* Begin Recorded information *
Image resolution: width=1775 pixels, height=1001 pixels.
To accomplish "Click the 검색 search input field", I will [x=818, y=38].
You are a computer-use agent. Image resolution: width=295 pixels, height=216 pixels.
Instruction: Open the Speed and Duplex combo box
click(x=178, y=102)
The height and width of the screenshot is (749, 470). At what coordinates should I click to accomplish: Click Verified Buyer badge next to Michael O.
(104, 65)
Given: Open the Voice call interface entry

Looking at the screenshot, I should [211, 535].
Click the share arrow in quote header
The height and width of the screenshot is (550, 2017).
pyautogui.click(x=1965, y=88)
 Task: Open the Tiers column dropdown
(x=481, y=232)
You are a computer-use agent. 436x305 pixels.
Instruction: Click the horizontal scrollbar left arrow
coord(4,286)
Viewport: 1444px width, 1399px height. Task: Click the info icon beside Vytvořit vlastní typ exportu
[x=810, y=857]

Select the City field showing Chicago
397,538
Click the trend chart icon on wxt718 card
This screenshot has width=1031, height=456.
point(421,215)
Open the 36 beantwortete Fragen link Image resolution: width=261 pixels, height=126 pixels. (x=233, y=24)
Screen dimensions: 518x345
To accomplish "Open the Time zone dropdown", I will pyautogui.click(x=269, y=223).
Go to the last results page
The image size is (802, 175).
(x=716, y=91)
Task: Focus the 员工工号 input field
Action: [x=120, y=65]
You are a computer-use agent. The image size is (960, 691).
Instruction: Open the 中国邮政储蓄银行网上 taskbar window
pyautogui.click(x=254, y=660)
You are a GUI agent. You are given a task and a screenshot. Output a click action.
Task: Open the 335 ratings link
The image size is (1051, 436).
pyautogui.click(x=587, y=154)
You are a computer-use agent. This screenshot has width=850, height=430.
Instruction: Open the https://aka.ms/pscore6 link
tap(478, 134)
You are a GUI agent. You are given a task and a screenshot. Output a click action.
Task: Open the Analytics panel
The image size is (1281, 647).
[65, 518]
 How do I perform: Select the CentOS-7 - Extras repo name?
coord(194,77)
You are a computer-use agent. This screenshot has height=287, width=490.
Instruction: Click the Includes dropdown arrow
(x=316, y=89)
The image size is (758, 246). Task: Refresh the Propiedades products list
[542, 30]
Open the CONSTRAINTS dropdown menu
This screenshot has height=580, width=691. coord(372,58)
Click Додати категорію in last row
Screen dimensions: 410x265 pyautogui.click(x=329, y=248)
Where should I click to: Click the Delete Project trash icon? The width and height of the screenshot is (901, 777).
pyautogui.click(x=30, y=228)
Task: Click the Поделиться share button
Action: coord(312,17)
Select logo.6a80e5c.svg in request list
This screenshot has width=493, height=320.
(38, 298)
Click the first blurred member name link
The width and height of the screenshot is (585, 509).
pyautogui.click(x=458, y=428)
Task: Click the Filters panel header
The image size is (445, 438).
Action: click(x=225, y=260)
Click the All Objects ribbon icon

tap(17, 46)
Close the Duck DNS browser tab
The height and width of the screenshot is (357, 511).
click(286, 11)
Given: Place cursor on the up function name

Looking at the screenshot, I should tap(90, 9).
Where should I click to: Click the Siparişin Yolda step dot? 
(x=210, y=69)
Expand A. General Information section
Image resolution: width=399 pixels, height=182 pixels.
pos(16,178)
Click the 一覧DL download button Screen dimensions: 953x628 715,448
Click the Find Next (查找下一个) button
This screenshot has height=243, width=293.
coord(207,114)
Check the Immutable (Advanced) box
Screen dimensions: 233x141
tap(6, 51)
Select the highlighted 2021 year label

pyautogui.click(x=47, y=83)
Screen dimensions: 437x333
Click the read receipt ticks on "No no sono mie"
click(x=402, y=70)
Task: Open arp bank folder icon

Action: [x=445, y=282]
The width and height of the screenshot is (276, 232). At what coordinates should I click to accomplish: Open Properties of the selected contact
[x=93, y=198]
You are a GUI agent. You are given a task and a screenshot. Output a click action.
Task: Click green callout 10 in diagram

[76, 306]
* End Recorded information *
■ What is asked
Rewrite all the records above, replacing each "Instruction" with "Goal" and leaving everything else unchanged.

■ In response
Image resolution: width=1775 pixels, height=1001 pixels.
To accomplish "Click the 검색 search input field", I will [x=818, y=38].
You are a computer-use agent. Image resolution: width=295 pixels, height=216 pixels.
Goal: Open the Speed and Duplex combo box
click(x=178, y=102)
The height and width of the screenshot is (749, 470). At what coordinates should I click to accomplish: Click Verified Buyer badge next to Michael O.
(104, 65)
Given: Open the Voice call interface entry

Looking at the screenshot, I should [211, 535].
Click the share arrow in quote header
The height and width of the screenshot is (550, 2017).
pyautogui.click(x=1965, y=88)
 Task: Open the Tiers column dropdown
(x=481, y=232)
You are a computer-use agent. 436x305 pixels.
Goal: Click the horizontal scrollbar left arrow
coord(4,286)
Viewport: 1444px width, 1399px height. Task: Click the info icon beside Vytvořit vlastní typ exportu
[x=810, y=857]

Select the City field showing Chicago
397,538
Click the trend chart icon on wxt718 card
This screenshot has width=1031, height=456.
point(421,215)
Open the 36 beantwortete Fragen link Image resolution: width=261 pixels, height=126 pixels. (x=233, y=24)
Screen dimensions: 518x345
To accomplish "Open the Time zone dropdown", I will pyautogui.click(x=269, y=223).
Go to the last results page
The image size is (802, 175).
(x=716, y=91)
Task: Focus the 员工工号 input field
Action: [x=120, y=65]
You are a computer-use agent. The image size is (960, 691).
Goal: Open the 中国邮政储蓄银行网上 taskbar window
pyautogui.click(x=254, y=660)
You are a GUI agent. You are given a task and a screenshot. Output a click action.
Task: Open the 335 ratings link
The image size is (1051, 436).
pyautogui.click(x=587, y=154)
You are a computer-use agent. This screenshot has width=850, height=430.
Goal: Open the https://aka.ms/pscore6 link
tap(478, 134)
You are a GUI agent. You are given a task and a screenshot. Output a click action.
Task: Open the Analytics panel
The image size is (1281, 647).
[65, 518]
 How do I perform: Select the CentOS-7 - Extras repo name?
coord(194,77)
You are a computer-use agent. This screenshot has height=287, width=490.
Goal: Click the Includes dropdown arrow
(x=316, y=89)
The image size is (758, 246). Task: Refresh the Propiedades products list
[542, 30]
Open the CONSTRAINTS dropdown menu
This screenshot has height=580, width=691. coord(372,58)
Click Додати категорію in last row
Screen dimensions: 410x265 pyautogui.click(x=329, y=248)
Where should I click to: Click the Delete Project trash icon? The width and height of the screenshot is (901, 777).
pyautogui.click(x=30, y=228)
Task: Click the Поделиться share button
Action: coord(312,17)
Select logo.6a80e5c.svg in request list
This screenshot has width=493, height=320.
(38, 298)
Click the first blurred member name link
The width and height of the screenshot is (585, 509).
pyautogui.click(x=458, y=428)
Task: Click the Filters panel header
The image size is (445, 438).
Action: click(x=225, y=260)
Click the All Objects ribbon icon

tap(17, 46)
Close the Duck DNS browser tab
The height and width of the screenshot is (357, 511).
click(286, 11)
Given: Place cursor on the up function name

Looking at the screenshot, I should tap(90, 9).
Where should I click to: Click the Siparişin Yolda step dot? 
(x=210, y=69)
Expand A. General Information section
Image resolution: width=399 pixels, height=182 pixels.
pos(16,178)
Click the 一覧DL download button Screen dimensions: 953x628 715,448
Click the Find Next (查找下一个) button
This screenshot has height=243, width=293.
coord(207,114)
Check the Immutable (Advanced) box
Screen dimensions: 233x141
tap(6, 51)
Select the highlighted 2021 year label

pyautogui.click(x=47, y=83)
Screen dimensions: 437x333
Click the read receipt ticks on "No no sono mie"
click(x=402, y=70)
Task: Open arp bank folder icon

Action: [x=445, y=282]
The width and height of the screenshot is (276, 232). At what coordinates should I click to accomplish: Open Properties of the selected contact
[x=93, y=198]
You are a GUI agent. You are given a task and a screenshot. Output a click action.
Task: Click green callout 10 in diagram

[76, 306]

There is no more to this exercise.